**EXERCISE DESCRIPTION**
Each record below should be given again exactly as it reads.

**INFORMATION SUPPLIED**
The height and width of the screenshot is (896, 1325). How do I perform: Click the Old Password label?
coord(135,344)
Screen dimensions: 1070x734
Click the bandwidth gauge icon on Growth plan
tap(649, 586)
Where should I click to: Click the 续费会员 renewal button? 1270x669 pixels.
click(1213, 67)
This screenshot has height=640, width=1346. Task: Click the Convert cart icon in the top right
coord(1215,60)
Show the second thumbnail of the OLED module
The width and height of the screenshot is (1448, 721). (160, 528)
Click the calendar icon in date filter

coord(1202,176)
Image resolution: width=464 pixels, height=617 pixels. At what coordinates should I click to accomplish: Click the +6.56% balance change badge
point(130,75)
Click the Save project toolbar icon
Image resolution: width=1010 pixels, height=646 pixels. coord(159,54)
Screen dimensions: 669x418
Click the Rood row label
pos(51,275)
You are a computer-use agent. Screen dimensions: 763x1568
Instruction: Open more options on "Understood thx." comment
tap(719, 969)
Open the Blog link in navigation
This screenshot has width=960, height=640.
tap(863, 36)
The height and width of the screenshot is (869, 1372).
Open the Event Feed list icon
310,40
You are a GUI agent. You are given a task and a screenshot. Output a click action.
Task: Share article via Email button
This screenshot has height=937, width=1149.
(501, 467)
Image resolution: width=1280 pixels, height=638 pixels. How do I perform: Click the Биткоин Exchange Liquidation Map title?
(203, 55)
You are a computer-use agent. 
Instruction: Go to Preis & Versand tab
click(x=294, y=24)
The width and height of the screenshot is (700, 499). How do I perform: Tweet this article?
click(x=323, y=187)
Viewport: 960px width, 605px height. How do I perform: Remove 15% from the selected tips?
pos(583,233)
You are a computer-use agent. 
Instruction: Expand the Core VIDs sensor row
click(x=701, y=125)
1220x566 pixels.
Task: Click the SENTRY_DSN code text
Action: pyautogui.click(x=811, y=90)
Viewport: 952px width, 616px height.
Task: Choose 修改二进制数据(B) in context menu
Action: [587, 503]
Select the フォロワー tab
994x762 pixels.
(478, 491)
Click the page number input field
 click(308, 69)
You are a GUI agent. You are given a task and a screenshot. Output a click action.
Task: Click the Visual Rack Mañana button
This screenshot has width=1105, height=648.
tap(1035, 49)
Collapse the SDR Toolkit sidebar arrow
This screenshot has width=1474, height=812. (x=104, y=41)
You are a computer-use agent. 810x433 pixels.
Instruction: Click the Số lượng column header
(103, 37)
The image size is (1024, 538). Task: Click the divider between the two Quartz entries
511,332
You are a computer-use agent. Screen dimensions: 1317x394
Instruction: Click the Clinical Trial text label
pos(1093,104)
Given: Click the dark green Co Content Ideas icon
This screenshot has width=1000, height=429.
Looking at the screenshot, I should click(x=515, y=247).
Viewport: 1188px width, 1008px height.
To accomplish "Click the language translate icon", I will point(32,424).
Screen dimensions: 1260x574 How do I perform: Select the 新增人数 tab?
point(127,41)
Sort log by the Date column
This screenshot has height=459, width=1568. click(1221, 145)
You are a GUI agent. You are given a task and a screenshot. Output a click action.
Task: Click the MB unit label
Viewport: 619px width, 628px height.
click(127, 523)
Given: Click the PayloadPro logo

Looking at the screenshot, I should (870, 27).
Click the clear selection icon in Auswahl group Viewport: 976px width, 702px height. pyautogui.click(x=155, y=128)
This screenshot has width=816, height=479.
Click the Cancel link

**SOLUTION BELOW**
The height and width of the screenshot is (896, 1325). How do I perform: Click the Old Password label?
coord(135,344)
Screen dimensions: 1070x734
Click the bandwidth gauge icon on Growth plan
tap(649, 586)
Where should I click to: Click the 续费会员 renewal button? 1270x669 pixels.
click(1213, 67)
This screenshot has height=640, width=1346. Task: Click the Convert cart icon in the top right
coord(1215,60)
Show the second thumbnail of the OLED module
The width and height of the screenshot is (1448, 721). (160, 528)
Click the calendar icon in date filter

coord(1202,176)
Image resolution: width=464 pixels, height=617 pixels. At what coordinates should I click to accomplish: Click the +6.56% balance change badge
point(130,75)
Click the Save project toolbar icon
Image resolution: width=1010 pixels, height=646 pixels. coord(159,54)
Screen dimensions: 669x418
Click the Rood row label
pos(51,275)
You are a computer-use agent. Screen dimensions: 763x1568
Instruction: Open more options on "Understood thx." comment
tap(719, 969)
Open the Blog link in navigation
This screenshot has width=960, height=640.
tap(863, 36)
The height and width of the screenshot is (869, 1372).
Open the Event Feed list icon
310,40
You are a GUI agent. You are given a task and a screenshot. Output a click action.
Task: Share article via Email button
This screenshot has height=937, width=1149.
(501, 467)
Image resolution: width=1280 pixels, height=638 pixels. How do I perform: Click the Биткоин Exchange Liquidation Map title?
(203, 55)
You are a computer-use agent. 
Instruction: Go to Preis & Versand tab
click(x=294, y=24)
The width and height of the screenshot is (700, 499). How do I perform: Tweet this article?
click(x=323, y=187)
Viewport: 960px width, 605px height. How do I perform: Remove 15% from the selected tips?
pos(583,233)
You are a computer-use agent. 
Instruction: Expand the Core VIDs sensor row
click(x=701, y=125)
1220x566 pixels.
Task: Click the SENTRY_DSN code text
Action: pyautogui.click(x=811, y=90)
Viewport: 952px width, 616px height.
Task: Choose 修改二进制数据(B) in context menu
Action: [587, 503]
Select the フォロワー tab
994x762 pixels.
(478, 491)
Click the page number input field
 click(308, 69)
You are a GUI agent. You are given a task and a screenshot. Output a click action.
Task: Click the Visual Rack Mañana button
This screenshot has width=1105, height=648.
tap(1035, 49)
Collapse the SDR Toolkit sidebar arrow
This screenshot has width=1474, height=812. (x=104, y=41)
You are a computer-use agent. 810x433 pixels.
Instruction: Click the Số lượng column header
(103, 37)
The image size is (1024, 538). Task: Click the divider between the two Quartz entries
511,332
You are a computer-use agent. Screen dimensions: 1317x394
Instruction: Click the Clinical Trial text label
pos(1093,104)
Given: Click the dark green Co Content Ideas icon
This screenshot has width=1000, height=429.
Looking at the screenshot, I should click(x=515, y=247).
Viewport: 1188px width, 1008px height.
To accomplish "Click the language translate icon", I will point(32,424).
Screen dimensions: 1260x574 How do I perform: Select the 新增人数 tab?
point(127,41)
Sort log by the Date column
This screenshot has height=459, width=1568. click(1221, 145)
You are a GUI agent. You are given a task and a screenshot. Output a click action.
Task: Click the MB unit label
Viewport: 619px width, 628px height.
click(127, 523)
Given: Click the PayloadPro logo

Looking at the screenshot, I should (870, 27).
Click the clear selection icon in Auswahl group Viewport: 976px width, 702px height. pyautogui.click(x=155, y=128)
This screenshot has width=816, height=479.
Click the Cancel link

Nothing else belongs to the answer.